Jun 7 2004
Oxford Performance Materials, Inc. (OPM) and Eastern Plastics Incorporation (EPI) have come to an agreement which enables EPI to sell machined components produced from OXPEKK® implantable polymer. OPM's OXPEKK-IG products have undergone ISO-10993 biocompatibility testing and are supported by a FDA Masterfile. This agreement allows manufacturers of implantable devices to purchase raw materials from OPM or finished machined devices directly from EPI.
“We have found that limiting device companies to the purchase of raw materials can result in burdensome supply chain costs.” said Scott DeFelice, President of OPM. “In our view many implantable device manufactures would prefer to deploy less resources on inventory and supply chain management and more on designing and developing their next generation technology. This seems to be especially true for many of the smaller developers and start-ups. This new relationship with EPI will allow our customers the flexibility to do business in a manner most consistent with their individual circumstances.”

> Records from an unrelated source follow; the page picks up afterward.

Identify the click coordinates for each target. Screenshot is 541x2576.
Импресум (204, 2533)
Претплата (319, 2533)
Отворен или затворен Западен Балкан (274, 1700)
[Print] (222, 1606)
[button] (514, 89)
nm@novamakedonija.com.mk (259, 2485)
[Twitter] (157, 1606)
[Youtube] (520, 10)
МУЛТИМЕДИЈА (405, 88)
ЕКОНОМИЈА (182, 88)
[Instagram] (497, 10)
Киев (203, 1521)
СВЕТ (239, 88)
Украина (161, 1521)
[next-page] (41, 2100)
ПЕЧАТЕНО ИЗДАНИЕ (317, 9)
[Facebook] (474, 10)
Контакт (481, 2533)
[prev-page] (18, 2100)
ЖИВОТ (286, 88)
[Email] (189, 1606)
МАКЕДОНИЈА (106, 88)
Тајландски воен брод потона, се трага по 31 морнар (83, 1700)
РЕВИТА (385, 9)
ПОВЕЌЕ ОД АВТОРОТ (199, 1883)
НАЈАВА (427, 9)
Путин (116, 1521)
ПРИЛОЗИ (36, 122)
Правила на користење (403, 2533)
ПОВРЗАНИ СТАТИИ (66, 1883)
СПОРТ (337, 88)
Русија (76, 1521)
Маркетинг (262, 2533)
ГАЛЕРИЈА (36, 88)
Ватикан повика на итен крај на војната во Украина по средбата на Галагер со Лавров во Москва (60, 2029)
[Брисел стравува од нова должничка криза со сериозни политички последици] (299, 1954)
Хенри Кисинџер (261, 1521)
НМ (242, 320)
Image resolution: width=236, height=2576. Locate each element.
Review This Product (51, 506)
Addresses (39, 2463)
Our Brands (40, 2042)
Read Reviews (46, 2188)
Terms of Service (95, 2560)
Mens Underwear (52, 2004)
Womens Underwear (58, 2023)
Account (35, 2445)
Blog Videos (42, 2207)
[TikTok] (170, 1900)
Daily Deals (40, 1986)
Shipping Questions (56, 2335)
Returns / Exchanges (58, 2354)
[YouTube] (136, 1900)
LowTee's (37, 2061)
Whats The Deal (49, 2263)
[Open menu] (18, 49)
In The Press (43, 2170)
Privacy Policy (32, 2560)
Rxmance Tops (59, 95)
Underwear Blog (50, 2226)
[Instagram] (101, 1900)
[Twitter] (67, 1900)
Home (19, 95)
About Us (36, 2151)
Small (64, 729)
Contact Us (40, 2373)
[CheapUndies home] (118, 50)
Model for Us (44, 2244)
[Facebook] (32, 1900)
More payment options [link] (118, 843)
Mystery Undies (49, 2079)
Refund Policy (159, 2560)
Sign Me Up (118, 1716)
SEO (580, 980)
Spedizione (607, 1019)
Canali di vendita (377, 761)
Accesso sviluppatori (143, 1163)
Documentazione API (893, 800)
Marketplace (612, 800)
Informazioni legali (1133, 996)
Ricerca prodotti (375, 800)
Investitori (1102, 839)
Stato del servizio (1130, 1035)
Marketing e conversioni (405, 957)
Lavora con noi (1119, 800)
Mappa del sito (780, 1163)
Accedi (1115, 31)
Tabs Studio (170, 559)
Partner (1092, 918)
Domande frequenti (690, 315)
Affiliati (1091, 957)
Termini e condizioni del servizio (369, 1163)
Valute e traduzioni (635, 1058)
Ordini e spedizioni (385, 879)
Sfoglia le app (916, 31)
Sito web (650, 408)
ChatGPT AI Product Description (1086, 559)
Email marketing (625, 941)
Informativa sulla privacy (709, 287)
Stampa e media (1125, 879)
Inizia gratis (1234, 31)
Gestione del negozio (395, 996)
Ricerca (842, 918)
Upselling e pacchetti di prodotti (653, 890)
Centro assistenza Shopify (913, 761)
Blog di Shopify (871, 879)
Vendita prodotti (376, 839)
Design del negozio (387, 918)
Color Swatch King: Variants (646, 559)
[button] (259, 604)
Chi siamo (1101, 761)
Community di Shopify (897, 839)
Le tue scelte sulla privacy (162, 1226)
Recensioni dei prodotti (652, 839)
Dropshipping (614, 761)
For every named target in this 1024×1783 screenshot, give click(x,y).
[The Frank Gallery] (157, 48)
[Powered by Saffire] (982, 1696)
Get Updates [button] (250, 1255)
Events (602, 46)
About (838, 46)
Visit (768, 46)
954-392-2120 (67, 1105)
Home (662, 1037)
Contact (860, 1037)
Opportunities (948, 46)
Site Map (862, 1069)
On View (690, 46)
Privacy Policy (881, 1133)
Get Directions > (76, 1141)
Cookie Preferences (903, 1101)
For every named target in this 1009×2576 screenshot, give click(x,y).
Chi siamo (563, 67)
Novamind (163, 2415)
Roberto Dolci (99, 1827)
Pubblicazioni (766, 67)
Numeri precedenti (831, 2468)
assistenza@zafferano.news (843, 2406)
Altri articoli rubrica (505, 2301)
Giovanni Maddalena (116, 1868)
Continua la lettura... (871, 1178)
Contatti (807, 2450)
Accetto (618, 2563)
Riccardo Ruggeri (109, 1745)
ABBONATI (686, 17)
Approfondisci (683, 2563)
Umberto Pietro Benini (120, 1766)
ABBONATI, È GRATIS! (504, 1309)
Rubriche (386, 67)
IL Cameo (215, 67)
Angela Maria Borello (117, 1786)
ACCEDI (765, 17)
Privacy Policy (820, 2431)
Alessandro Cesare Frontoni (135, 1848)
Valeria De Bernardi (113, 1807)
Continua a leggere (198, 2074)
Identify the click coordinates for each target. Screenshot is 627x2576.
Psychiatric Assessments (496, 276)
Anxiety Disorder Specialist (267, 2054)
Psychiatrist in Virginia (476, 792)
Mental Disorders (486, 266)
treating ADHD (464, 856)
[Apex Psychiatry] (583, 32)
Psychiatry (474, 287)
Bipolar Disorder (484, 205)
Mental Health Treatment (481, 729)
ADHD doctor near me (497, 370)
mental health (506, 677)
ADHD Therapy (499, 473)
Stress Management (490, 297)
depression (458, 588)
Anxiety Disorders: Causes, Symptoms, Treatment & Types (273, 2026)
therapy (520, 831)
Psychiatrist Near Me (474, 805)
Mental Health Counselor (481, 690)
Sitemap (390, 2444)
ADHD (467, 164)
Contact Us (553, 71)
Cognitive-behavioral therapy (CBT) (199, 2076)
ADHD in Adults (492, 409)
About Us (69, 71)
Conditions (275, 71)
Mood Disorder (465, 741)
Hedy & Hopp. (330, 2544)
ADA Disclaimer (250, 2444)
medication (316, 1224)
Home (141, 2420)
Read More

“EPI has a superb national reputation as a company that can handle the most challenging jobs and consistently deliver. We are delighted for them to be our first approved processing partner for our implantable products”, said Mr. DeFelice. EPI will be the first of a limited number of processing partners for OXPEKK® implantable polymers, which will be located in North America, Europe and Asia. Due to the nature of implantable materials and technical requirement, OPM will limit processing partner agreements to only those firms that meet the exacting technical standards established by OPM and its ultimate customers.
“A majority of our current business is in the medical markets,” said Tom Brackett, President of EPI. “We have been actively exploring business opportunities that leverage our extensive medical machining experience and our desire to support our customers' inventory and logistics requirements. This relationship with OPM allows us to service our customers in a way that presently is not possible with implantable polyketone materials.”